Records from a dataset
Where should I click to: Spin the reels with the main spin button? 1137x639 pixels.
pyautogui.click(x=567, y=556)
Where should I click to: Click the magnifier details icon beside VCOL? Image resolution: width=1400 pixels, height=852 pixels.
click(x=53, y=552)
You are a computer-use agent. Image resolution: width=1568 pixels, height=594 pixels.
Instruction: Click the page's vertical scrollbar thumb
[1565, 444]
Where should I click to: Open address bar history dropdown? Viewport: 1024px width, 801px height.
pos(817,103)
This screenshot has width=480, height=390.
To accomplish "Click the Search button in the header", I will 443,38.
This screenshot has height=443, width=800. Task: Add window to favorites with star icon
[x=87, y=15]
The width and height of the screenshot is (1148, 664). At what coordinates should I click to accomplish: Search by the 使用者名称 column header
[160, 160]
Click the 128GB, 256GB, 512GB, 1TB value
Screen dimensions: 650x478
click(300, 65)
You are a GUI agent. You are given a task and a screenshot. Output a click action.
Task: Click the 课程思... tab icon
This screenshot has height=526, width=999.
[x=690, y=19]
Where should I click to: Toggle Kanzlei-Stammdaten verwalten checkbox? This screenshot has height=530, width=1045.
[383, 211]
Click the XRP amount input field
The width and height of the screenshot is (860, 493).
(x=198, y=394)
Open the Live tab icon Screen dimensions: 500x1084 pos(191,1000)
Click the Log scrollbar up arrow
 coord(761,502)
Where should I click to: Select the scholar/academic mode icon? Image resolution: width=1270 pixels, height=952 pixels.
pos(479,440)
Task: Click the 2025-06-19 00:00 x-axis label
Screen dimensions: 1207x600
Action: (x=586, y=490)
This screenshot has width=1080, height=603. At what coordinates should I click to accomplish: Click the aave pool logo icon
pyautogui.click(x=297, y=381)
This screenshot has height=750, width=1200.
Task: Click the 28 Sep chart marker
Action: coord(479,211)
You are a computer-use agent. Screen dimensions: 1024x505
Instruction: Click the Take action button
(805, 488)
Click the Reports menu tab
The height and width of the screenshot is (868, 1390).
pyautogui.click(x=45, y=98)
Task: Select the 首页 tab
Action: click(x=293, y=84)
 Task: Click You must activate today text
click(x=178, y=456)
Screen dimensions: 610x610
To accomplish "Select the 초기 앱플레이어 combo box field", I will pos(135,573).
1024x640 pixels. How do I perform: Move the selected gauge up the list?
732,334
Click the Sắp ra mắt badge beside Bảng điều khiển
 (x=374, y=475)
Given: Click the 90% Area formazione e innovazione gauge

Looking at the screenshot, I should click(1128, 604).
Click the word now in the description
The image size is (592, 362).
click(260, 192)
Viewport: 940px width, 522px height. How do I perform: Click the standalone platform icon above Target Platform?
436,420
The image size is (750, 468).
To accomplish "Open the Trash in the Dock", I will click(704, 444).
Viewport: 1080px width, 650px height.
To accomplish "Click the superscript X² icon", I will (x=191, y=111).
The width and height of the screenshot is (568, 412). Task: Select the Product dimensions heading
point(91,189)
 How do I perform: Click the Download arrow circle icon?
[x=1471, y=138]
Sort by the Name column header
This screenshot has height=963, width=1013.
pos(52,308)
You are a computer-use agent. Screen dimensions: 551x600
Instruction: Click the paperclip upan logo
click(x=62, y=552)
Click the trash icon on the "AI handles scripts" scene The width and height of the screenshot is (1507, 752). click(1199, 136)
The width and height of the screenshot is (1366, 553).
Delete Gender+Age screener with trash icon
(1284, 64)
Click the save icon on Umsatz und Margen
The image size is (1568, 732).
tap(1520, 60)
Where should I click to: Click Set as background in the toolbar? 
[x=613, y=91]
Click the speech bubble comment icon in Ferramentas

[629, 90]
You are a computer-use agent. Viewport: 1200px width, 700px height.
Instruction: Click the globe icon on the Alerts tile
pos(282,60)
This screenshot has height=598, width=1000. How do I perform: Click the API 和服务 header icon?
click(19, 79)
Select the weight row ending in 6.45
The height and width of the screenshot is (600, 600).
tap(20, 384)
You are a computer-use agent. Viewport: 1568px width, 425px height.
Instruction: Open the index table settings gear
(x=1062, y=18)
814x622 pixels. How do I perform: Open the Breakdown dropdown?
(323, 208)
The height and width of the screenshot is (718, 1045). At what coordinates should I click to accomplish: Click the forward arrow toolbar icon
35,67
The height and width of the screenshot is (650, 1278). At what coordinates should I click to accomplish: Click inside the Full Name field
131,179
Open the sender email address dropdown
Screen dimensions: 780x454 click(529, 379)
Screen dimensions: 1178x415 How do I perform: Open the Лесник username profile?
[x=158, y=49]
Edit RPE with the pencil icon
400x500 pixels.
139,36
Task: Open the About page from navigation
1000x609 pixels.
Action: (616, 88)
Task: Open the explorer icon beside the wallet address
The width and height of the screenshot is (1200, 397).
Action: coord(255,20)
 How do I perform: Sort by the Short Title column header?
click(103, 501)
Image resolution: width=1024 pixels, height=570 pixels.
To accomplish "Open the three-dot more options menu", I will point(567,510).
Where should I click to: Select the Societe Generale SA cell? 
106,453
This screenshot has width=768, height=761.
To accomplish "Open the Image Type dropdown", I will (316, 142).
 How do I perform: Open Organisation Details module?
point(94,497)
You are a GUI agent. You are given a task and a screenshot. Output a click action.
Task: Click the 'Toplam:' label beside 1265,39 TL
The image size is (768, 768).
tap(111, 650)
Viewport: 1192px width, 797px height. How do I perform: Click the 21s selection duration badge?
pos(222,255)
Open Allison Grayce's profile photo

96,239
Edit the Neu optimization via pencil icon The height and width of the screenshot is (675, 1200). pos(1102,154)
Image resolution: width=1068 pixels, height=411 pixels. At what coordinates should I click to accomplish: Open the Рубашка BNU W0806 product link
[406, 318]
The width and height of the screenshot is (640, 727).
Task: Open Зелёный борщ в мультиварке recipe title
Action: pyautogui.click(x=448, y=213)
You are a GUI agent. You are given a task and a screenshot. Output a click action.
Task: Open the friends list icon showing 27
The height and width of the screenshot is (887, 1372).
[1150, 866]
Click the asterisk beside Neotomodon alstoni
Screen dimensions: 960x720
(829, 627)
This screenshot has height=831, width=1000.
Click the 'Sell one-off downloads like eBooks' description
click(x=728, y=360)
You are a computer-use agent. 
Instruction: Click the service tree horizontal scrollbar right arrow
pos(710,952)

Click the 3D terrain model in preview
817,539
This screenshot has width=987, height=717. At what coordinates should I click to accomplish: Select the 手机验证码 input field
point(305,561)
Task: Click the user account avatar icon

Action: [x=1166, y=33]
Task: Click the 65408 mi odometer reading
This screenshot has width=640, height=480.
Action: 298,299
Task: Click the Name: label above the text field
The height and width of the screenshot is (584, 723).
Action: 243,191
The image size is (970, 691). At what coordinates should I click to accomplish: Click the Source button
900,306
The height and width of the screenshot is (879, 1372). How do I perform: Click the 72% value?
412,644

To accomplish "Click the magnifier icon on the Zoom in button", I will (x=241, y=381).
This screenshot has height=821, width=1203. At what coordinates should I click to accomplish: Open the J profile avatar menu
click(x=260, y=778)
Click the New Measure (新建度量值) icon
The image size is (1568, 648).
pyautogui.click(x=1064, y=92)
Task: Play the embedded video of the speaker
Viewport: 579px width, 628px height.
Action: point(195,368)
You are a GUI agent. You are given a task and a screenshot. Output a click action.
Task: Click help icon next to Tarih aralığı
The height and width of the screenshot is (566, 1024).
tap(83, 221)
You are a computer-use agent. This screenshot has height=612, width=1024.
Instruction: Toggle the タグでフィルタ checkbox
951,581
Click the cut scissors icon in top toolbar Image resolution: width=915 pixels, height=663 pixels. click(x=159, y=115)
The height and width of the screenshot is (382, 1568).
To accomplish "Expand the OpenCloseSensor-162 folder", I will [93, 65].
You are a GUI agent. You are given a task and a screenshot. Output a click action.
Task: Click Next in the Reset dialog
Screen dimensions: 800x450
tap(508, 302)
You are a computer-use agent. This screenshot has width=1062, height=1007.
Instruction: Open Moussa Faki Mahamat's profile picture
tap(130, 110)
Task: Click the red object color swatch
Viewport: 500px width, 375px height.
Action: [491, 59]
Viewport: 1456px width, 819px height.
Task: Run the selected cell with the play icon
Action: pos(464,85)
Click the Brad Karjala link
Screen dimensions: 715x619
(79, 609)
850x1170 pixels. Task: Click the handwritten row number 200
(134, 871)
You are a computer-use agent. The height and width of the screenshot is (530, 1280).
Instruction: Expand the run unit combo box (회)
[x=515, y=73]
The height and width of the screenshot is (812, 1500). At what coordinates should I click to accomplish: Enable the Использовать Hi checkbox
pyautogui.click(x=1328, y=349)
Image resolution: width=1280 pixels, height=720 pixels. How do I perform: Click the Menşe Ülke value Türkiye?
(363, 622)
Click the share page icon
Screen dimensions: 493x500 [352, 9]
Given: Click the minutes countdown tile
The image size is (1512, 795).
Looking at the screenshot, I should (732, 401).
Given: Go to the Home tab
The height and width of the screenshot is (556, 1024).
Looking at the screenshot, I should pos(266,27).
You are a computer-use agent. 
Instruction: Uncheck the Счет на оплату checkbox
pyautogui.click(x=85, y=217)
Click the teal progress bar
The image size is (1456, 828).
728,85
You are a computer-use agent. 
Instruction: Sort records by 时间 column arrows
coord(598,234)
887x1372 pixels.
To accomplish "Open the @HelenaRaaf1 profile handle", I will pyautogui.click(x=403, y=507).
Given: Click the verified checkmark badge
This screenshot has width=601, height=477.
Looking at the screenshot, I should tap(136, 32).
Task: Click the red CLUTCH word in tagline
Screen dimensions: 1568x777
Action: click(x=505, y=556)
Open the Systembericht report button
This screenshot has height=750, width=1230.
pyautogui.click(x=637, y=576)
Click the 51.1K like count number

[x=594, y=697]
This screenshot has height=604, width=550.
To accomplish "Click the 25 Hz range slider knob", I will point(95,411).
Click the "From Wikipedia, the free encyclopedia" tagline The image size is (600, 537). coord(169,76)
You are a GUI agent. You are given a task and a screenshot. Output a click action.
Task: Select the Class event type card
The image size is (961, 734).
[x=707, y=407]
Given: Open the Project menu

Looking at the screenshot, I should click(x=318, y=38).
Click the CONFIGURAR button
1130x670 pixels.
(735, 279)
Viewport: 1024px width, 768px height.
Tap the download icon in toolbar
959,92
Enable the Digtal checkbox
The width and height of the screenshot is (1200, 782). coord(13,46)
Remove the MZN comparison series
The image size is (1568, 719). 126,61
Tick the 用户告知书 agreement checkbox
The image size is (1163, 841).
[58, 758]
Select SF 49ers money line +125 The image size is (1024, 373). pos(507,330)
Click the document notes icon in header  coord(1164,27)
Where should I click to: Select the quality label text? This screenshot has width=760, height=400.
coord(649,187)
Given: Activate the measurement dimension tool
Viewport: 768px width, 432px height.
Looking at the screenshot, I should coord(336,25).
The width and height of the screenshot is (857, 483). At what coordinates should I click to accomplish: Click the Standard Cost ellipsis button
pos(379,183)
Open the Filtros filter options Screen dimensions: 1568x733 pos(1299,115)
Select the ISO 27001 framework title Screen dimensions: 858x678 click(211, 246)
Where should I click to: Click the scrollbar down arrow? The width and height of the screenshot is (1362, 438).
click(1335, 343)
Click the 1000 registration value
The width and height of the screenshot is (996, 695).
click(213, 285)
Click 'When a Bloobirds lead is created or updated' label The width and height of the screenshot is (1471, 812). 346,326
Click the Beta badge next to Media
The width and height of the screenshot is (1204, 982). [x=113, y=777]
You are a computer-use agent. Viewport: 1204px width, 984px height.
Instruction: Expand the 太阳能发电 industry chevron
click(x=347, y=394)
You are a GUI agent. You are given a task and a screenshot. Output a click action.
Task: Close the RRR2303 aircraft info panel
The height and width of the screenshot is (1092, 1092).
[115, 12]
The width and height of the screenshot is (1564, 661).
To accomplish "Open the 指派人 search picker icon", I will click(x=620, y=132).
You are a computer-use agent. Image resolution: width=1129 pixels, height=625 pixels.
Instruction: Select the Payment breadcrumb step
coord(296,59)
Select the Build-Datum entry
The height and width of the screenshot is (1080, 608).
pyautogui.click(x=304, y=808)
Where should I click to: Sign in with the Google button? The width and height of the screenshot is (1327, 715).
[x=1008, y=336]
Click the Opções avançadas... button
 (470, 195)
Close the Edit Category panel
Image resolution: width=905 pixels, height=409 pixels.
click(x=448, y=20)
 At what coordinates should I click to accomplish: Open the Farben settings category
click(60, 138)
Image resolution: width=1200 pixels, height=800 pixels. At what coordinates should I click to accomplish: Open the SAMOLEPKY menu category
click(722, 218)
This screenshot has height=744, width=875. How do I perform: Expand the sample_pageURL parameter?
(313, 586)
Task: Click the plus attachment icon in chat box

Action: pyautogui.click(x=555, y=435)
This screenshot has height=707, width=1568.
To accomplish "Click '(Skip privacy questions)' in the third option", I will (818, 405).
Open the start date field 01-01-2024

:: The task ::
Reproduce the entries exactly, but only from their first line to the line holding "This screenshot has width=480, height=390.", with that last line kept.

:: Answer space ::
Where should I click to: Spin the reels with the main spin button? 1137x639 pixels.
pyautogui.click(x=567, y=556)
Where should I click to: Click the magnifier details icon beside VCOL? Image resolution: width=1400 pixels, height=852 pixels.
click(x=53, y=552)
You are a computer-use agent. Image resolution: width=1568 pixels, height=594 pixels.
Instruction: Click the page's vertical scrollbar thumb
[1565, 444]
Where should I click to: Open address bar history dropdown? Viewport: 1024px width, 801px height.
pos(817,103)
This screenshot has width=480, height=390.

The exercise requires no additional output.